Mittlerweile sind neun von zehn Schweizer Verbänden und Non-Profit-Organisationen in den sozialen Netzwerken aktiv. Doch noch längst nicht alle setzen Social Media strategisch ein. Warum Facebook, Twitter und Co. für die Verbandskommunikation Chance und Herausforderung zugleich sind.

 

Herbst 2012. Passanten im Hauptbahnhof Zürich staunten nicht schlecht, als über ihren Köpfen metergrosse Haie kreisten. Die ferngesteuerten Ballone waren Teil einer kantonalen Abstimmungskampagne, welche die Schweiz so noch nicht kannte. Der Zürcher Mieterverband lancierte die Initiative «Für mehr Mieterschutz». Er wollte erreichen, dass Hausbesitzer und Liegenschaftsverwaltungen neuen Mietern bekanntgeben müssen, wie viel ihre Vorgänger bezahlten. Das Geld für den Abstimmungskampf war knapp. Deshalb griff der Mieterverband zu aussergewöhnlichen Mitteln. Er lancierte die schweizweit erste Spendenaktion über Social Media: «Mieter-Schwarm verjagt den Immo-Hai». Die Idee dahinter: Der Mieterverband forderte über Facebook und Twitter Mitglieder und Fans zum Geldsammeln auf. Dafür schuf er die Crowdfunding-Plattform beiss-den-hai.ch, wo sich private Geldgeber mit kleinen Beträgen am Kauf von Werbeflächen beteiligen konnten. Die Kampagne verlief äusserst erfolgreich: 8 000 Besucher auf der Plattform, 4 000 neue Facebook-Fans und 25 000 Franken Spendeneinnahmen.

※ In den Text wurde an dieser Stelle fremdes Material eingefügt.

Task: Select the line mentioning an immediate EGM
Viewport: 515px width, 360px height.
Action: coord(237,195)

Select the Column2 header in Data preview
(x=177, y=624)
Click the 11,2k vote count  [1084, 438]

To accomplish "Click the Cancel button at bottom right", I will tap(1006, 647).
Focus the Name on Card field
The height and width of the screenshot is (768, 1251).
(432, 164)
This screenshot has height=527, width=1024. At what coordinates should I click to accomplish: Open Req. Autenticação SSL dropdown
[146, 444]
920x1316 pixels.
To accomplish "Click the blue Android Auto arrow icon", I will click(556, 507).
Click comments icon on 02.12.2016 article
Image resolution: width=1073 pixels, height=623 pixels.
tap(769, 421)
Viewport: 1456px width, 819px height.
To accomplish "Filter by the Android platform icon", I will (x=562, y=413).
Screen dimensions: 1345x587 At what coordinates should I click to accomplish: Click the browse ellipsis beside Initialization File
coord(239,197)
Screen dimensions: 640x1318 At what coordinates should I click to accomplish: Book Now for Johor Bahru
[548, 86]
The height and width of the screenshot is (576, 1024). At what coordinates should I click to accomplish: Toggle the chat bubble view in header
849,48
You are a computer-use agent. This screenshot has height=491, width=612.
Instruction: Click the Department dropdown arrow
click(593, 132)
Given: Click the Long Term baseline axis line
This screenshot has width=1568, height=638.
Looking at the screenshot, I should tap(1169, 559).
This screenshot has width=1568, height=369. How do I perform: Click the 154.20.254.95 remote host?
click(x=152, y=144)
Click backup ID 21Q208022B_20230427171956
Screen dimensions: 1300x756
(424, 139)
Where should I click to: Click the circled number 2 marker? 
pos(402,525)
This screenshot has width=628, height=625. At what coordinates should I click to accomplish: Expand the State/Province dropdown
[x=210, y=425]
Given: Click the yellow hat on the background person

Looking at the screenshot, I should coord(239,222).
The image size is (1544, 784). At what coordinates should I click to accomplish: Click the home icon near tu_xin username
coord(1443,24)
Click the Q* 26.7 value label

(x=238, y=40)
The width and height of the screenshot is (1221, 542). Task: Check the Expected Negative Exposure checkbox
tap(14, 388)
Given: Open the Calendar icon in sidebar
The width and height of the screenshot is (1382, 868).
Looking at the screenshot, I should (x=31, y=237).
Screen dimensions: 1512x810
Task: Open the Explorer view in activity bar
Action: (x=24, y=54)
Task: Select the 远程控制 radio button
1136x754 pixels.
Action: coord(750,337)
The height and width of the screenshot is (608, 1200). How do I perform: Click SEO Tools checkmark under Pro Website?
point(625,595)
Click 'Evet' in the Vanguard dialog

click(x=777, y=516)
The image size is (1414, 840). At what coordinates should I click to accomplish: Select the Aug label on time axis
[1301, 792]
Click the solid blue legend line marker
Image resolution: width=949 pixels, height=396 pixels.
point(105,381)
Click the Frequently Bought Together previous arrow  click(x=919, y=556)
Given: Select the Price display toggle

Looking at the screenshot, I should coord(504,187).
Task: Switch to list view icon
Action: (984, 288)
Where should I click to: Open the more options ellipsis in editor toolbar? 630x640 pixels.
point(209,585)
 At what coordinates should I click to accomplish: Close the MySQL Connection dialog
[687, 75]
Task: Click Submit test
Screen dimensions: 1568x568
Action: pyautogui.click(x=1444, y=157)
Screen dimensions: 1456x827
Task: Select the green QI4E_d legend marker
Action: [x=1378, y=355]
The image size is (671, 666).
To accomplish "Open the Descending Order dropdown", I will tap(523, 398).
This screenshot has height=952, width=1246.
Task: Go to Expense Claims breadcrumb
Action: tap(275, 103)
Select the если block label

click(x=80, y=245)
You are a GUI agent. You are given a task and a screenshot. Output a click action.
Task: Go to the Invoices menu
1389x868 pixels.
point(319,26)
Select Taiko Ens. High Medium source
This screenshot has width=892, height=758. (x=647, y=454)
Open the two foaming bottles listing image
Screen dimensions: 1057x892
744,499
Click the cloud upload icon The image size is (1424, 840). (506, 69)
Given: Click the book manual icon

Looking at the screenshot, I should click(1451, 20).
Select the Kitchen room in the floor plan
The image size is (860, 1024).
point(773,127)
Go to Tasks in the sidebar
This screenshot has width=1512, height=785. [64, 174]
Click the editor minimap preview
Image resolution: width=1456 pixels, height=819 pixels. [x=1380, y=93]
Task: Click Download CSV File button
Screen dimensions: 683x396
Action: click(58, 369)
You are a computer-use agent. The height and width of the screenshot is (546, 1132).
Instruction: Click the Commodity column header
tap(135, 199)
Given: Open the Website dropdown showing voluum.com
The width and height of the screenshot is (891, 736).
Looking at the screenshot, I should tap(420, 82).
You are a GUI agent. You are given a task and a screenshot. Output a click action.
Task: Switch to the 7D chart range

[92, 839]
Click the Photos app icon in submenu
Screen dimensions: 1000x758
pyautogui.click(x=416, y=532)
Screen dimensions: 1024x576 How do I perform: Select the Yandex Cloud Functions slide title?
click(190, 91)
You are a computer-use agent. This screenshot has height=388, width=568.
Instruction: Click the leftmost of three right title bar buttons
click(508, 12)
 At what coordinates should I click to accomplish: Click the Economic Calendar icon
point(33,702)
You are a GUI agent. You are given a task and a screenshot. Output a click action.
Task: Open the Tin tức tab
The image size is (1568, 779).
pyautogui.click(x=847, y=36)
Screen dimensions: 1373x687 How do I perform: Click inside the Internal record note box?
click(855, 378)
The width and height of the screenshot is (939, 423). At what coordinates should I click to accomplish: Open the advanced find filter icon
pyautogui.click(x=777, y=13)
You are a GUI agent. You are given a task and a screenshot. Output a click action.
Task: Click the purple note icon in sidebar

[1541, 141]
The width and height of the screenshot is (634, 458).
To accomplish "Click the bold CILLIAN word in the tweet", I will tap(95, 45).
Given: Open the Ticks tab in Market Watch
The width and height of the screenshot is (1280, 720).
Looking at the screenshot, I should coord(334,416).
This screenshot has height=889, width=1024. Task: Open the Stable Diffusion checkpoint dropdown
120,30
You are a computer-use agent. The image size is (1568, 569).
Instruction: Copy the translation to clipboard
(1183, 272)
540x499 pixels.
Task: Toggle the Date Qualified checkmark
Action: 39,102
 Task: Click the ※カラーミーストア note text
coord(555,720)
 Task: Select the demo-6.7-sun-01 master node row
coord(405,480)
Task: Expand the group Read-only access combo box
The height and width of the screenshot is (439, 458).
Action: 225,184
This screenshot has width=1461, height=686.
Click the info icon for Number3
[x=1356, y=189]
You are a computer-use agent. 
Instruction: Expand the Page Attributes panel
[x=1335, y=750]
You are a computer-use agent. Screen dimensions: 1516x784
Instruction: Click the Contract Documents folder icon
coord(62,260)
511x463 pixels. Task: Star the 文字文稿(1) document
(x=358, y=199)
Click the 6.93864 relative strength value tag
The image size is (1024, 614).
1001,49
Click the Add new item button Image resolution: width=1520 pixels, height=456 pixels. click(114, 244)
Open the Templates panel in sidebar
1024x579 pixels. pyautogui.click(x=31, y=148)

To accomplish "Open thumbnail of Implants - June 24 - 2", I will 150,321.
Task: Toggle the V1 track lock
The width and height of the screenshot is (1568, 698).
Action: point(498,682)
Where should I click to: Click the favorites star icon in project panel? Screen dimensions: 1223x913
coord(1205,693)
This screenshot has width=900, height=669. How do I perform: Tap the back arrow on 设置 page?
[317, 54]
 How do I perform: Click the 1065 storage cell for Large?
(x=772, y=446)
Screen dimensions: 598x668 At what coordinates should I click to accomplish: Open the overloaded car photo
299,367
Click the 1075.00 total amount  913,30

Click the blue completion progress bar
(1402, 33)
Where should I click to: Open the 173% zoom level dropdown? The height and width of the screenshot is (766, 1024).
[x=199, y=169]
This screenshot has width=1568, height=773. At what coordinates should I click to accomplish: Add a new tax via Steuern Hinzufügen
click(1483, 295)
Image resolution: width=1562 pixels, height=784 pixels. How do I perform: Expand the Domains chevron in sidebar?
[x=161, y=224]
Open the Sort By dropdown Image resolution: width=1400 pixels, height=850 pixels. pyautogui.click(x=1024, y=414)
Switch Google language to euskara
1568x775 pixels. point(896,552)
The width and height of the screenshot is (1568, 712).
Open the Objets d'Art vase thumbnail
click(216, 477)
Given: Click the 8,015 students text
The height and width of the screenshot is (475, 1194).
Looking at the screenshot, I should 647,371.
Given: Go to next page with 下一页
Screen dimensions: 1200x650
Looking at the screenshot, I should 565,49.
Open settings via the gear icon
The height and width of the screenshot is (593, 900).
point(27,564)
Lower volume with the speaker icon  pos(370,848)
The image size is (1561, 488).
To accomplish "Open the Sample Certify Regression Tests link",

Neun von zehn Schweizer Verbänden und Non-Profit-Organisationen sind heute auf Social Media präsent. Auch sie sind mittlerweile vom Potenzial der sozialen Netzwerke überzeugt. Kein anderes Medium wirkt so glaubwürdig und authentisch und schafft in diesem Masse Verbundenheit und Vertrauen bei Anspruchsgruppen wie Facebook, Twitter und Co. Verbände kommunizieren dank Social Media nicht nur schneller, sondern signalisieren auch Dialogbereitschaft und Willen zur Transparenz. Social Media fördern und fordern Kommunikation in Echtzeit. Doch gerade damit tun sich etliche Verbände noch schwer. Dies zeigt sich auch daran, dass erst rund die Hälfte eine Social-Media-Strategie für die Gesamtorganisation festgeschrieben hat.* Dabei wäre dies ein empfehlenswerter Schritt: Verbände sollten sich bewusst sein, wie sie die sozialen Netzwerke in ihre bisherige Kommunikation integrieren und – vor allem – welchen Grad an Interaktivität sie zulassen wollen. Sieht sich der Verband in der Rolle des Informationslieferanten, ermutigt er Dialog oder wünscht er gar Interaktion? Will der Verband Letzteres, muss er die unmittelbaren Möglichkeiten zur Partizipation von Social Media mit den mehrstufigen, mitunter langwierigen Entscheidungsstrukturen des Verbandes in Einklang bringen.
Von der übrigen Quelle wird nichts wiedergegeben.